Accessing Time–Varying Forces on the Vibrating Tip of the Dynamic Atomic Force Microscope to Map Material Composition

In dynamic atomic force microscopes the primary physical quantities being measured are the amplitude/phase or amplitude/frequency of the vibrating force probe. Topographic images with spatial resolutions down to the atomic scale can be obtained by mapping these measurements across the sample surface under feedback control. During the imaging process the vibrating tip is observing tip–sample interaction potentials (force–distance relationships) at every point on the surface. The interaction potential is a superposition of short‐ and long–distance interactions of various origins determined by the material compositions of the tip, sample, and the medium of imaging.

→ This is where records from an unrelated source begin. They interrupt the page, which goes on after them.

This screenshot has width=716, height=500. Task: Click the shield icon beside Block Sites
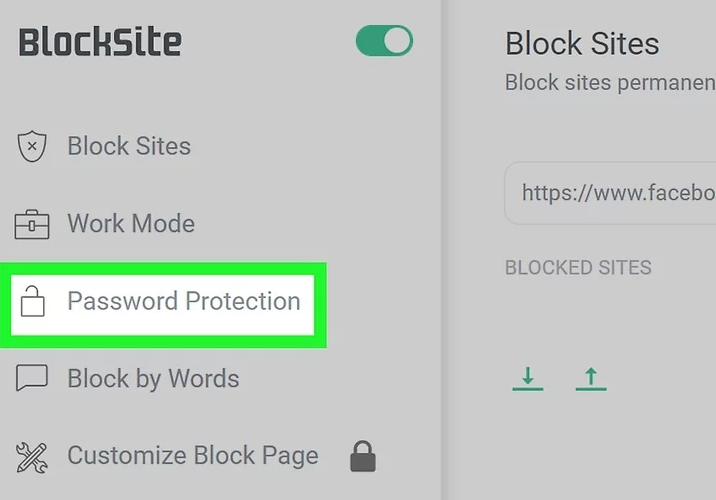[33, 147]
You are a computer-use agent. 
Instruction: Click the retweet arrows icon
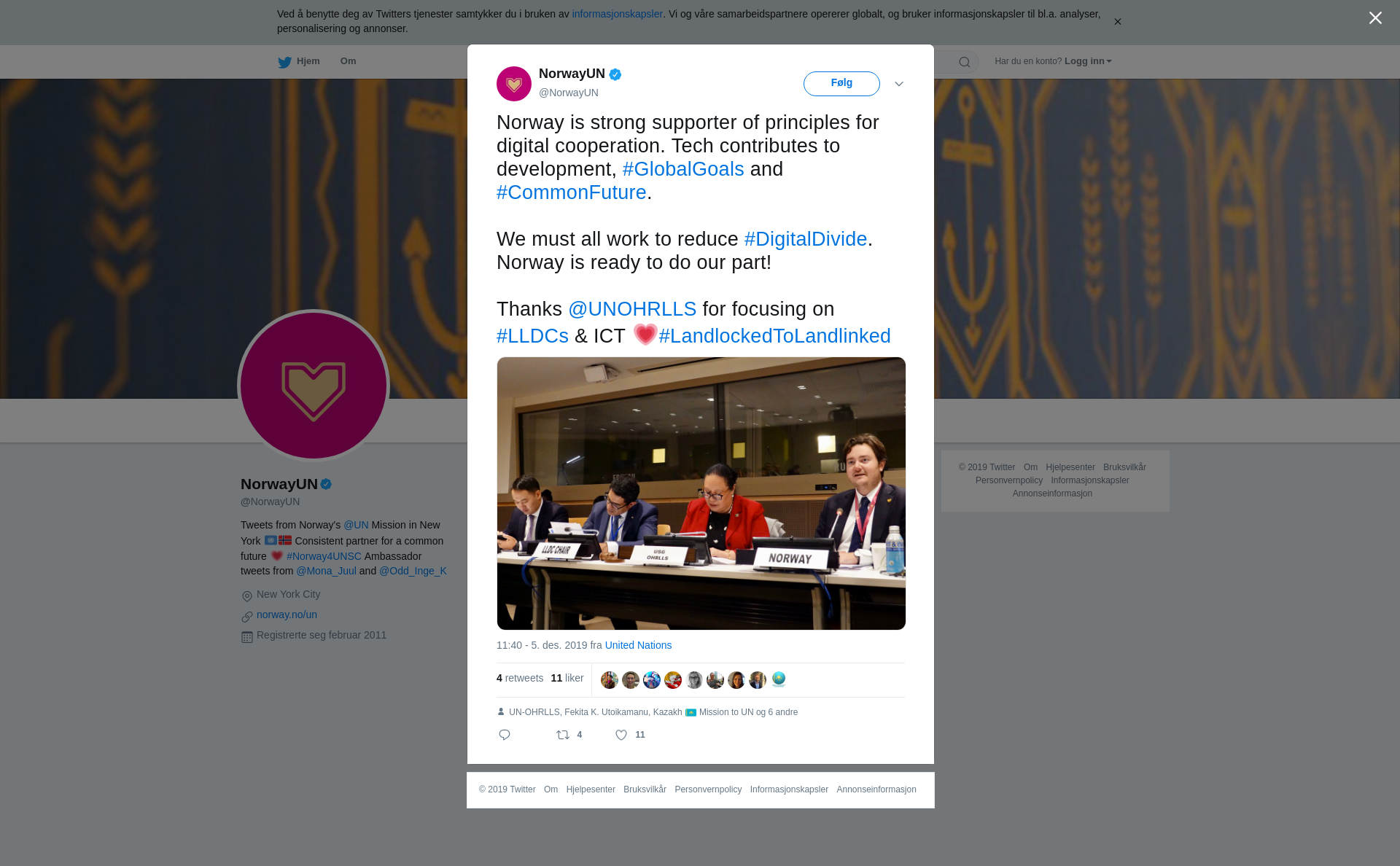pos(563,735)
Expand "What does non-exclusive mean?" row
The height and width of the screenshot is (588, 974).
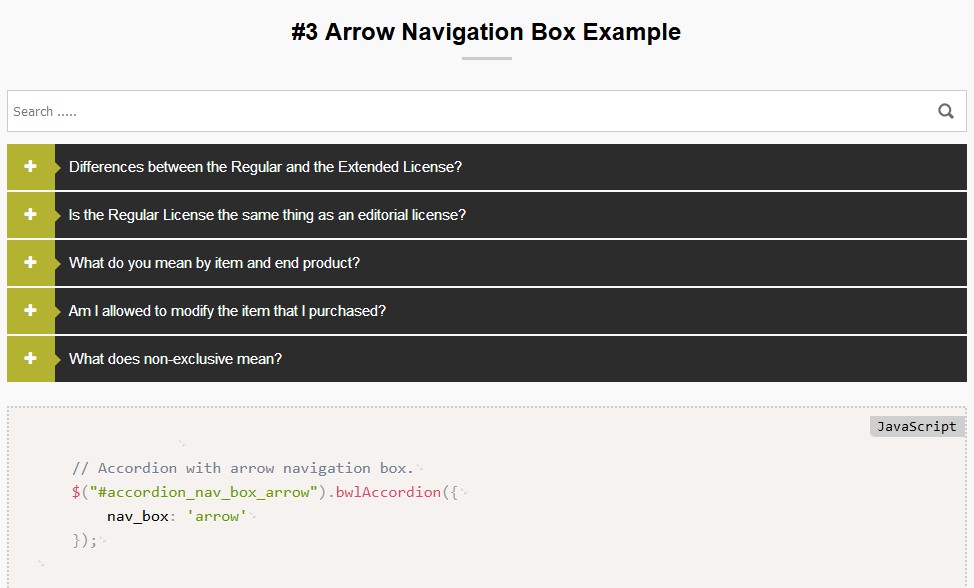[175, 359]
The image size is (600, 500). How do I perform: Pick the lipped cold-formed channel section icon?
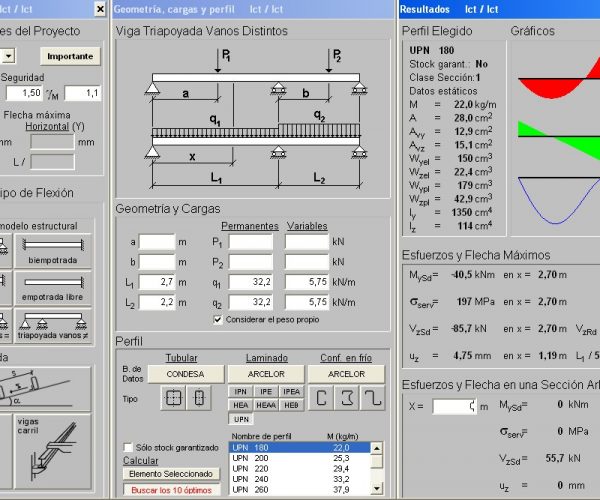[x=347, y=398]
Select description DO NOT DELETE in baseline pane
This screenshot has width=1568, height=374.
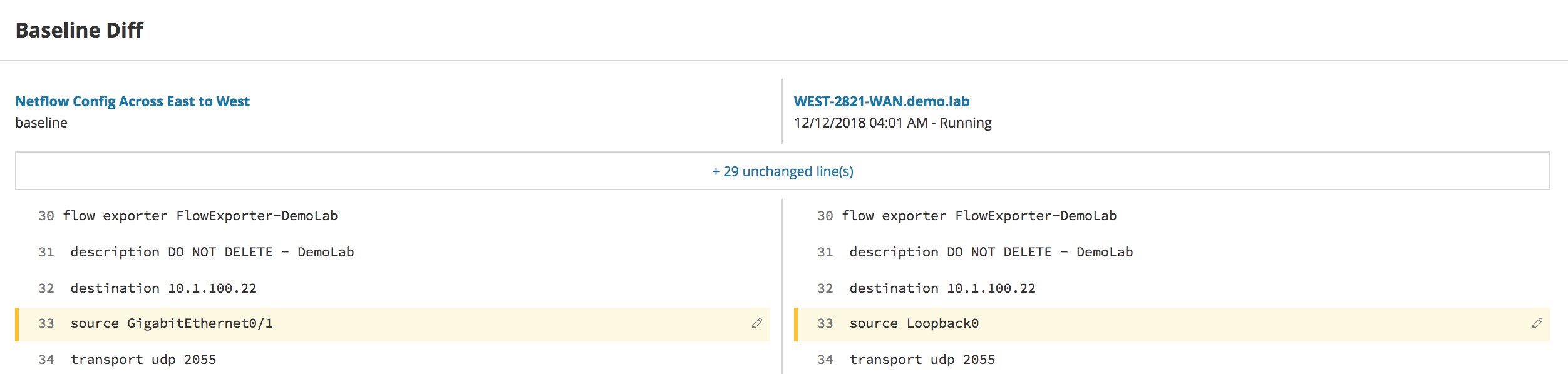click(x=212, y=252)
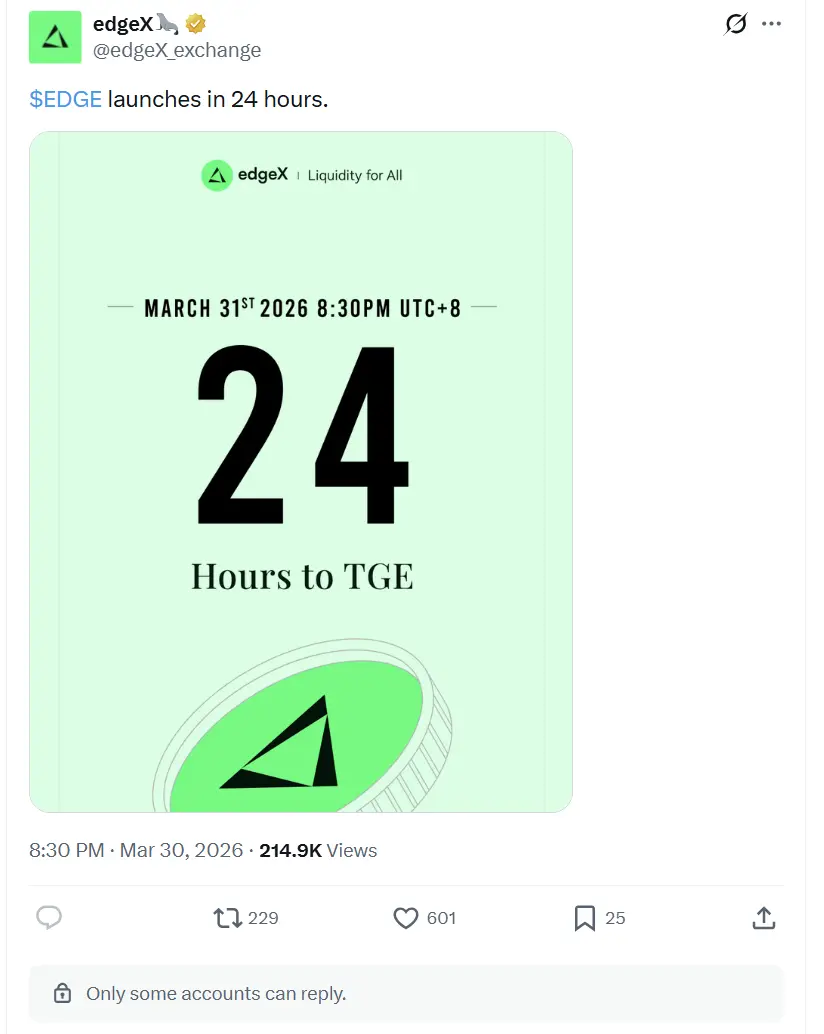Screen dimensions: 824x1034
Task: Click the gold verified badge
Action: (x=197, y=25)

In principle, measurement of tip–sample interaction potential should allow determination and mapping of material composition of the sample. However, a single measurement of amplitude/phase or amplitude/frequency in dynamic atomic force microscopes is not enough to characterize a complicated tip–sample interaction potential. Recent developments in the understanding of dynamics of the vibrating force probe (cantilever), together with specially designed cantilevers that utilize torsional vibrations in addition to conventional vertical vibrations, enable the recovery of tip–sample interaction potentials at a timescale less than a millisecond. Here, with theory and experiments, we discuss how these cantilevers recover the information about the tip–sample interaction forces and give an example of compositional mapping on a polymeric material system.